Introduction to the Twelve Prophets

Bible Commentary / Produced by TOW Project
Introduction 12prophets

The Book of the Twelve Prophets covers a range of conditions in the life of Israel, each of which brings its own challenges. The unifying theme of these prophets is that in God there is no split between the work of worship and the work of daily life. Nor is there a split between individual wellbeing and the common good. The people of Israel are faithful or unfaithful, in varying degrees, to God’s covenant with them, and degree of their faithfulness is immediately apparent in their worship or their neglect to worship. The people’s faithfulness, or lack of faithfulness, to God’s covenant, is reflected in not only the spiritual environment, but also the social and physical environment, including the land itself. The people’s degree of faithfulness is also visible in their ethics in life and work, which in turn determines the fruitfulness of their labour and their consequent prosperity or poverty. In the short term the wicked may prosper, but both God’s discipline and the natural consequences of unjust work will eventually reduce the unjust to poverty and despair. But when people and societies work in faithfulness to God, he blesses them with an integrated spiritual-ethical-environmental health and prosperity.

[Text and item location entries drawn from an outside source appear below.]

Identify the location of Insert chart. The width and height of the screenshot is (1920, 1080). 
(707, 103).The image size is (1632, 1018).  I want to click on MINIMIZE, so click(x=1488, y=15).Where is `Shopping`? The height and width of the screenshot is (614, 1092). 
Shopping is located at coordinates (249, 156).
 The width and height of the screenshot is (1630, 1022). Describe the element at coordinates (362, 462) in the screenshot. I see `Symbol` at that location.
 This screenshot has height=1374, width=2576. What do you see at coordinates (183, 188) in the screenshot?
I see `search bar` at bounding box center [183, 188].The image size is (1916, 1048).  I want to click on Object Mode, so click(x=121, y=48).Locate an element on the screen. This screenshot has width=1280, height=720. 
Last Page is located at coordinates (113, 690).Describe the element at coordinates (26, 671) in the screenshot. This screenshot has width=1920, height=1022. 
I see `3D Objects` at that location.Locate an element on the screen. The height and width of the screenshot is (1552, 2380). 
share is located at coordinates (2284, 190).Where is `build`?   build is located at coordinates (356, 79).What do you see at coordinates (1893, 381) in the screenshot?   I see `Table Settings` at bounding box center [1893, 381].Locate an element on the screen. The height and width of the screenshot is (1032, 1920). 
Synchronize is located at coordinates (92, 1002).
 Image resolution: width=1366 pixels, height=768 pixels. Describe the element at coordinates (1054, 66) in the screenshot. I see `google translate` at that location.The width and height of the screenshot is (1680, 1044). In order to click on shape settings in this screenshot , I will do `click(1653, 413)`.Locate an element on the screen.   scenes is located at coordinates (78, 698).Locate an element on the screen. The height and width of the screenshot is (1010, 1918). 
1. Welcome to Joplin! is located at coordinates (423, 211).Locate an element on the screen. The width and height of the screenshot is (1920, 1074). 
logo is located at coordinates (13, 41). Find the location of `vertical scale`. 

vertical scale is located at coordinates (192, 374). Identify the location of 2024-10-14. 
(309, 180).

These final twelve books of the Old Testament are usually referred to in the English-speaking Christian tradition as the Minor Prophets. In Hebrew tradition these books are contained in a single scroll called “The Book of the Twelve.” It forms a kind of anthology with a progression of thought and coherence of theme. The essential background of the collection is the covenant that God has made with his people, and the narrative told within the collection is the story of Israel’s violation of the covenant, God’s response in punishing or disciplining of Israel, and God’s slowly-unfolding restoration of the Israelite nation and society.[1]

That being the case, five of the first six books of the Twelve—Hosea, Joel, Amos, Obadiah, Micah—reflect on the effect of the people’s sin, both on the conduct of the covenant and on the events of the world. Then the next three—Nahum, Habakkuk, Zephaniah—concern the punishment for sin, again with respect both to the covenant and to the world. The last three prophetic books—Haggai, Zechariah, Malachi—concern the restoration of Israel, yet again with respect to a renewal of the covenant and partial restoration of Israel’s standing in the world. Finally, Jonah is a special case. His prophecy does not concern Israel at all, but with the non-Hebrew city-state of Nineveh. Both its setting and its composition are famously difficult to date reliably.